Waxman goes on to claim that in 2004, she wrote a story about an Italian Miramax executive who allegedly pulled down a handsome salary simply to serve as an enabler of Weinstein’s sexual misconduct in Europe. She also says she interviewed a woman who had settled with Weinstein after an “unwanted sexual encounter;” “she was terrified to speak because of her non-disclosure agreement, but at least we had evidence of a pay-off,” Waxman writes.
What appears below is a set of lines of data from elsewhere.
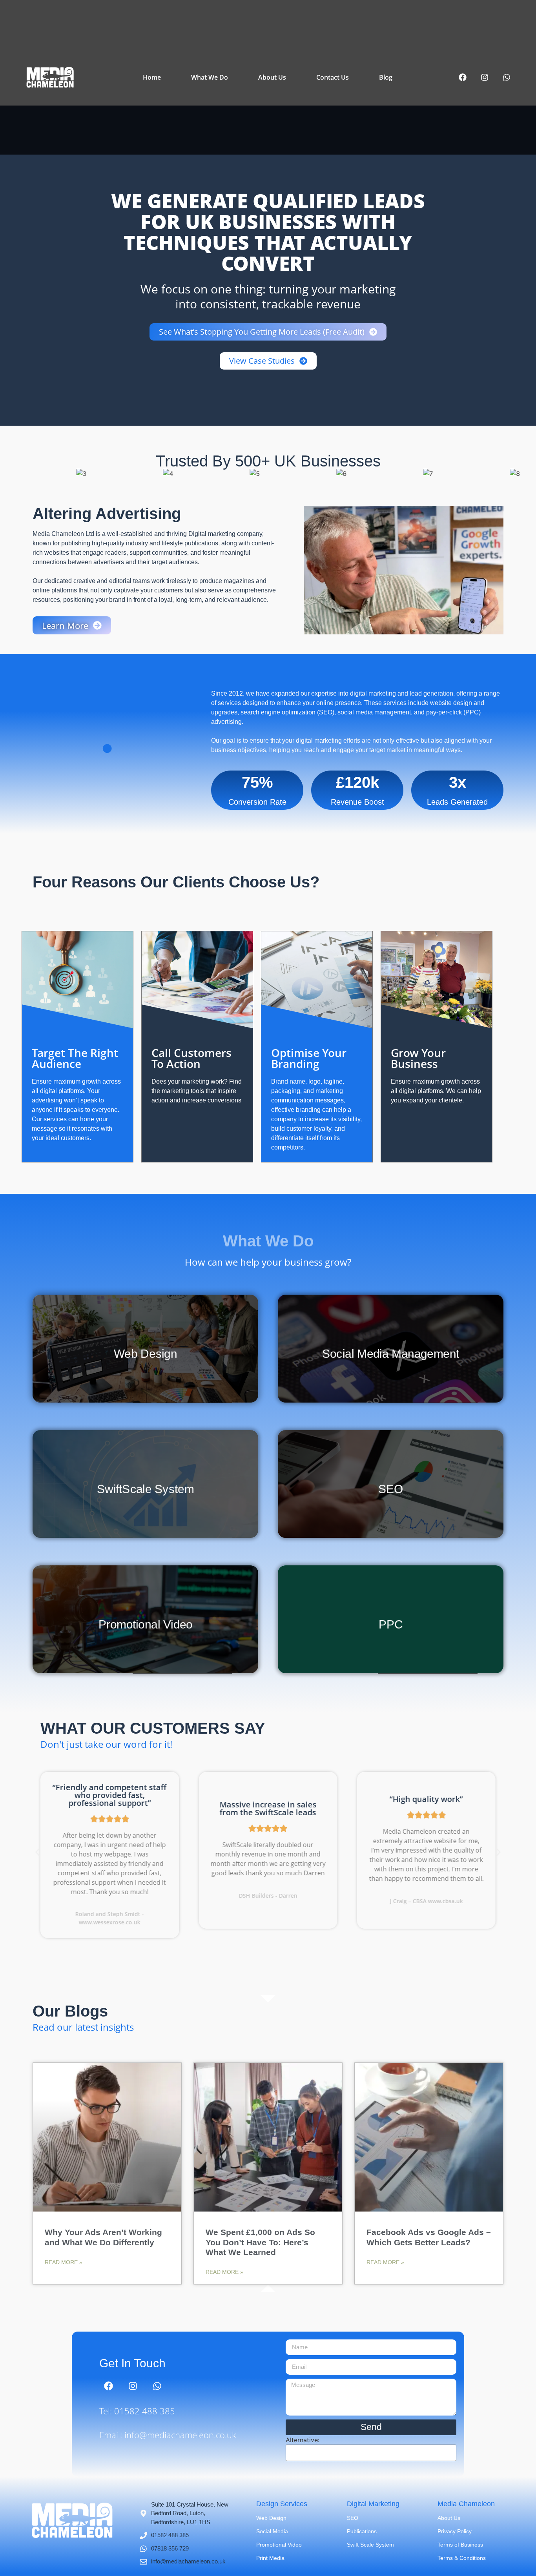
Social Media (272, 2531)
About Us (272, 77)
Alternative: (302, 2440)
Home (152, 77)
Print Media (270, 2558)
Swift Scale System (370, 2544)
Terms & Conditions (462, 2558)
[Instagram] (484, 77)
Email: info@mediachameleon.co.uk (167, 2435)
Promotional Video (279, 2544)
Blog (385, 77)
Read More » (63, 2262)
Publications (362, 2531)
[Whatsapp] (506, 77)
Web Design (271, 2518)
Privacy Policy (455, 2531)
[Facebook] (462, 77)
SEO (352, 2518)
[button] (37, 1852)
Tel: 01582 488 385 (137, 2411)
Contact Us (332, 77)
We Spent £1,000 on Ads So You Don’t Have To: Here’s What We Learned (260, 2242)
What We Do (209, 77)
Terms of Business (460, 2544)
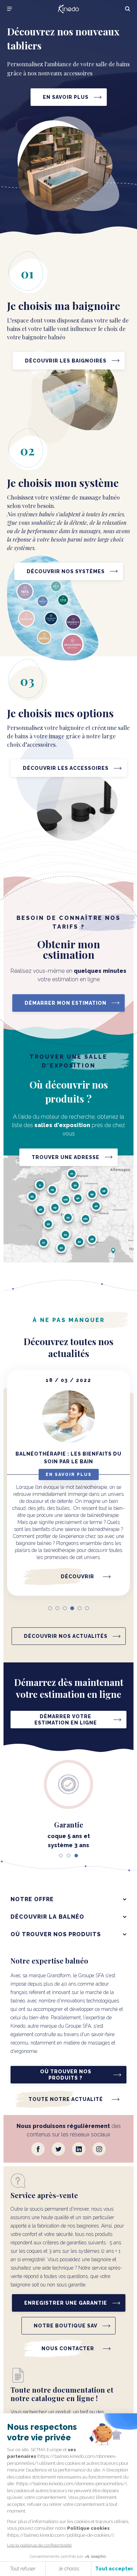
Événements (68, 1474)
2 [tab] (57, 1608)
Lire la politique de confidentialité (39, 2545)
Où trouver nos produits (56, 1934)
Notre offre (32, 1899)
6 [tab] (87, 1608)
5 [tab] (79, 1608)
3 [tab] (65, 1608)
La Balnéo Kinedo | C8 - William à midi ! (68, 1457)
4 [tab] (72, 1608)
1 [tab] (50, 1608)
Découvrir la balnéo (47, 1916)
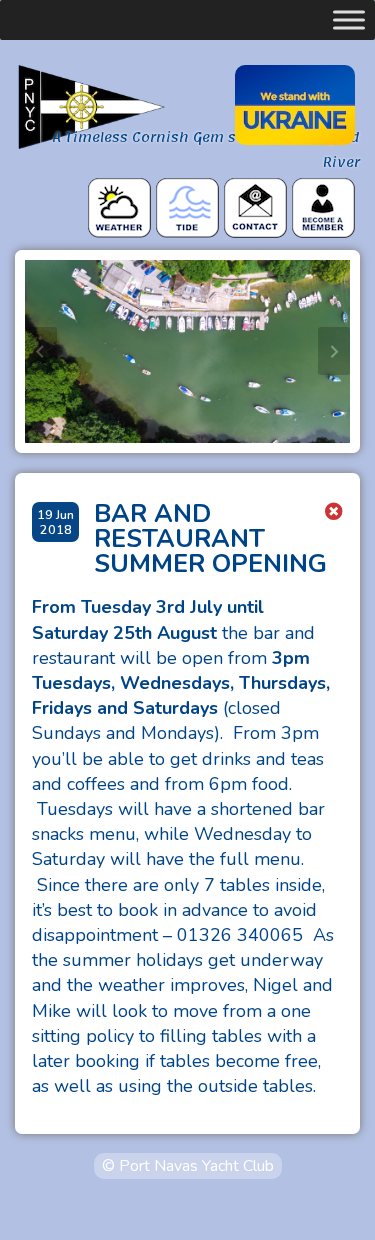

So what happened to this story, which Waxman says the NYT “gave [her the green light]” to write? It ended up being stripped of any references to sexual misconduct, and ran as a dry industry story about a fired Miramax executive. The reason, according to Waxman, is even more incendiary: She claims that “intense pressure from Weinstein, which included having Matt Damon and Russell Crowe call me directly to vouch for Lombardo and unknown discussions well above my head,” killed the story. “I was told at the time that Weinstein had visited the newsroom in person to make his displeasure known,” she writes.
And indeed, while a few actors and directors—people like Lena Dunham, Amber Tamblyn, Jessica Chastain, Seth Rogen, Kevin Smith, Judd Apatow, Mark Ruffalo, Meryl Streep, Judi Dench, Glenn Close, and Kate Winslet, along with Rose McGowan, who’s been vocally calling for her peers to speak up—have spoken out about the allegations, overall the silence from Hollywood has been notable—notable enough for a New York Times column about it, ironically enough.
At least Weinstein’s desperate call for emergency letters of recommendation—which was originally sent out in an email, was published in Deadline, and is quoted below—doesn’t seem to have gotten much of a response. (That we know of, anyway.) In the email, Weinstein wrote:
My board is thinking of firing me. All I’m asking is let me take a leave of absence and get into heavy therapy and counseling whether it be in a facility or somewhere else. Allow me to resurrect myself with a second chance. A lot of the allegations are false, as you know, but given therapy and counseling as other people have done, I think I’d be able to get there. If you can, I need you to send a letter to my private Gmail. The letter would only go to the board and no one else. What the board is trying to do is not only wrong but might be illegal and would destroy the company. If you could write this letter backing me getting me the help and time away I need and also stating your opposition to the board firing me, It would help me a lot. I am desperate for your help. Just give me the time to get therapy. Do not let me get fired. If the industry supports me, that is all I need. With all due respect, I need the letter today.
As for Damon and Crowe, they did not respond to Vulture’s request for comment on the allegations in The Wrap.